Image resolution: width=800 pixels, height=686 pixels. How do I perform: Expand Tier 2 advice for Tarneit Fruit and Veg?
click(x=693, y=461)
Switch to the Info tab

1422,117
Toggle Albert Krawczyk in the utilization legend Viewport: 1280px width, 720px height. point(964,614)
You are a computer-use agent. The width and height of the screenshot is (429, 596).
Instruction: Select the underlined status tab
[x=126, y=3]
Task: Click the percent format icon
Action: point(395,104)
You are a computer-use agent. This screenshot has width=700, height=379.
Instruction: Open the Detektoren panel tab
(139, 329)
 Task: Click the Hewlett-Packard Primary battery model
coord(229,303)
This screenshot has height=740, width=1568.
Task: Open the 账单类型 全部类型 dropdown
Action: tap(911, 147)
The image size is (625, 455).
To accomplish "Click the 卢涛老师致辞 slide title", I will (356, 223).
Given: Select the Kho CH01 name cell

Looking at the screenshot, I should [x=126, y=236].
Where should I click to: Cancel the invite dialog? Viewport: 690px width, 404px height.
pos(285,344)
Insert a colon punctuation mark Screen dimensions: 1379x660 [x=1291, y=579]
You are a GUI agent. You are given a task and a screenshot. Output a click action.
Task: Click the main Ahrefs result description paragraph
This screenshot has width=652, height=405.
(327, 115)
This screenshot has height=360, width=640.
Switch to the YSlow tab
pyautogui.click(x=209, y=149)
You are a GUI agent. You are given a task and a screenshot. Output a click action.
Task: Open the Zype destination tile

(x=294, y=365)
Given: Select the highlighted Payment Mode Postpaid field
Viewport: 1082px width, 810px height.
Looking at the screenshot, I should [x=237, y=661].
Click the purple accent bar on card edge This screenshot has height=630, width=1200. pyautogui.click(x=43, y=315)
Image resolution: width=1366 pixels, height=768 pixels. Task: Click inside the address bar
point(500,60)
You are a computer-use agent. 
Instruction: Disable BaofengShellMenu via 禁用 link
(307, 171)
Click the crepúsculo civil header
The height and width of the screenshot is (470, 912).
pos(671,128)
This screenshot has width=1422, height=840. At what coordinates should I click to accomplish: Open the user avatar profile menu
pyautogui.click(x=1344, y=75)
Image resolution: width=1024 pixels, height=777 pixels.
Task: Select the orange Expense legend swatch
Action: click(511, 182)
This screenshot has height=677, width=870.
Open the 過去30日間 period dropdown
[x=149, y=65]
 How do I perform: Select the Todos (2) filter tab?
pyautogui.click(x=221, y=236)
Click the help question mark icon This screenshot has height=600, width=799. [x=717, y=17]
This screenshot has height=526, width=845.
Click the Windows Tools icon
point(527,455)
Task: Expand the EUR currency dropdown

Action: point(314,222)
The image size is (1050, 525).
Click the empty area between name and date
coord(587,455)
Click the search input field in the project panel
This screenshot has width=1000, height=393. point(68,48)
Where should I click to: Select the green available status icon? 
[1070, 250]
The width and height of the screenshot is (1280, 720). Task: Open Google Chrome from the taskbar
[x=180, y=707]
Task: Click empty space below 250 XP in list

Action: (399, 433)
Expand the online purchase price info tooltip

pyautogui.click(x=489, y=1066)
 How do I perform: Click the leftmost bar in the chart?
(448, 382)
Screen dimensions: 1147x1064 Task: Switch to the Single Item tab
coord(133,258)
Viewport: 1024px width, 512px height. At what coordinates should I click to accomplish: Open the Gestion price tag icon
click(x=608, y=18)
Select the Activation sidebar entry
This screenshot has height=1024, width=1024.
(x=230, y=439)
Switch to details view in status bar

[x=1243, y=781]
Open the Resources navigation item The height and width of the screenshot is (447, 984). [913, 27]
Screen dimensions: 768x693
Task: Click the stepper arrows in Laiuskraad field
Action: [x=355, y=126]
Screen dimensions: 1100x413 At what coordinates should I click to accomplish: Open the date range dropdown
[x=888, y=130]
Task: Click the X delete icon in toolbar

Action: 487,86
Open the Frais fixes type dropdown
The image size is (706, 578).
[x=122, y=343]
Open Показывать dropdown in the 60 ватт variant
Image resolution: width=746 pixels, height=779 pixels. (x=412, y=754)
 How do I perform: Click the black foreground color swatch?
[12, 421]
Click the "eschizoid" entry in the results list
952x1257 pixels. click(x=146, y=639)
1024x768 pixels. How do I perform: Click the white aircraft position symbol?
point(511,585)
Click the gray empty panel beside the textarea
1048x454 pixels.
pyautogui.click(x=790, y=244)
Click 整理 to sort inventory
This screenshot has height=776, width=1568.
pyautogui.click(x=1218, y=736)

__EXERCISE AIM__
Return, unchanged, the run of lines above that opens with the line containing "Click the help" and closes with the line containing "Select the Activation sidebar entry". Include both.

__SOLUTION BELOW__
Click the help question mark icon This screenshot has height=600, width=799. [x=717, y=17]
This screenshot has height=526, width=845.
Click the Windows Tools icon
point(527,455)
Task: Expand the EUR currency dropdown

Action: point(314,222)
The image size is (1050, 525).
Click the empty area between name and date
coord(587,455)
Click the search input field in the project panel
This screenshot has width=1000, height=393. point(68,48)
Where should I click to: Select the green available status icon? 
[1070, 250]
The width and height of the screenshot is (1280, 720). Task: Open Google Chrome from the taskbar
[x=180, y=707]
Task: Click empty space below 250 XP in list

Action: (399, 433)
Expand the online purchase price info tooltip

pyautogui.click(x=489, y=1066)
 How do I perform: Click the leftmost bar in the chart?
(448, 382)
Screen dimensions: 1147x1064 Task: Switch to the Single Item tab
coord(133,258)
Viewport: 1024px width, 512px height. At what coordinates should I click to accomplish: Open the Gestion price tag icon
click(x=608, y=18)
Select the Activation sidebar entry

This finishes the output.